A minute later Darzan also left, having arranged with the prince to meet the next day without fail at some place they had already settled on—a gambling house, naturally. On his way out he shouted something to Stebelkov and bowed slightly to me. As soon as he went out, Stebelkov jumped up from his place and stood in the middle of the room with a raised finger:
“Last week that little squire pulled off the following stunt: he gave a promissory note and falsified Averyanov’s name on it. And the nice little note still exists in that guise, only one doesn’t do such things! It’s criminal. Eight thousand.”
“And surely it’s you who have this note?” I glanced at him ferociously.
“I have a bank, sir, I have a mont-de-piété,36 not promissory notes. Have you heard of such a mont-de-piété in Paris? Bread and charity for the poor. I have a mont-de-piété . . .”
The prince stopped him rudely and spitefully:
“What are you doing here? Why did you stay?”
“Ah!” Stebelkov quickly began nodding with his eyes. “And that? What about that?”
“No, no, no, not that,” the prince shouted and stamped his foot, “I told you!”
“Ah, well, if so . . . then so . . . Only it’s not so . . .”

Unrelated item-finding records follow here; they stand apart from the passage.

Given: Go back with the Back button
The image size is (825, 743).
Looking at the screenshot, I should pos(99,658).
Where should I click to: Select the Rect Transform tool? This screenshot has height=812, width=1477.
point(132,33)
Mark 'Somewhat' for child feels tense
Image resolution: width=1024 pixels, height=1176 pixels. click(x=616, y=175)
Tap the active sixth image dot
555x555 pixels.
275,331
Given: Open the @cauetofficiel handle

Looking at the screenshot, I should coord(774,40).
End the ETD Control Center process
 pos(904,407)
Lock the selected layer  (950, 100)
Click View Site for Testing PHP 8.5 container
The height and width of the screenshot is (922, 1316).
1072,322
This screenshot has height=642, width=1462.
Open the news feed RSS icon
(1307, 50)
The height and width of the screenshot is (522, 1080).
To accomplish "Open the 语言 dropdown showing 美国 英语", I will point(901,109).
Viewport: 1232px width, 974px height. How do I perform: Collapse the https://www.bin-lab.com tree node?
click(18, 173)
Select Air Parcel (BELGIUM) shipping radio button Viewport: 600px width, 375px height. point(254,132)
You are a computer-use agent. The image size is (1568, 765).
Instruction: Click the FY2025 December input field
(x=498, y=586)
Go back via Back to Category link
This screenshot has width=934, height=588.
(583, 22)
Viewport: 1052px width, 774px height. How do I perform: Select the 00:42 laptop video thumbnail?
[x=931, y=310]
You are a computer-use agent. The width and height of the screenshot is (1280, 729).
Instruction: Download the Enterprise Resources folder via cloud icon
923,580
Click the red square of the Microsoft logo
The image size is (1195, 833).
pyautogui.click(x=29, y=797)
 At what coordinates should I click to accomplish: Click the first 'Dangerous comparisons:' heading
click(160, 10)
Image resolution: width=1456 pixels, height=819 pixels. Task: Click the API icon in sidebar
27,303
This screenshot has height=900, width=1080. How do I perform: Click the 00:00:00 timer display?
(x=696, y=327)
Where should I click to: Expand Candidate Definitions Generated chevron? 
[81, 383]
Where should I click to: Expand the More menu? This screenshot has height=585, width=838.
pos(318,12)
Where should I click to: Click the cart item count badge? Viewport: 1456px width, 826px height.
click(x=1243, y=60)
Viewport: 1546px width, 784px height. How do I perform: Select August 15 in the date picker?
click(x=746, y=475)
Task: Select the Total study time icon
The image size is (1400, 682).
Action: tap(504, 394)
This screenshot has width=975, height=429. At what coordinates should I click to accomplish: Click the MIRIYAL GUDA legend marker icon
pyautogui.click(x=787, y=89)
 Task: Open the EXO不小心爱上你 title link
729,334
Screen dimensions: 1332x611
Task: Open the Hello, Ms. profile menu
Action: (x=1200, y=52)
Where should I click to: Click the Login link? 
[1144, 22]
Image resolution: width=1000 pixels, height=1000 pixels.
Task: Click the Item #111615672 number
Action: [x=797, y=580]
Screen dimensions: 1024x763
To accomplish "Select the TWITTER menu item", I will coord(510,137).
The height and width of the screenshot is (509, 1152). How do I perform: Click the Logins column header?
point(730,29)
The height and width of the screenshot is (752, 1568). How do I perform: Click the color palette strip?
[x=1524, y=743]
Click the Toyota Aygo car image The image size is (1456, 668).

He turned sharply and, inclining his head and rounding his back, suddenly left. The prince called after him when he was already in the doorway:
“Be it known to you, sir, that I am not afraid of you in the least!”
He was highly vexed, made as if to sit down, but, having glanced at me, did not. It was as if his glance was also saying to me, “Why are you also sticking around?”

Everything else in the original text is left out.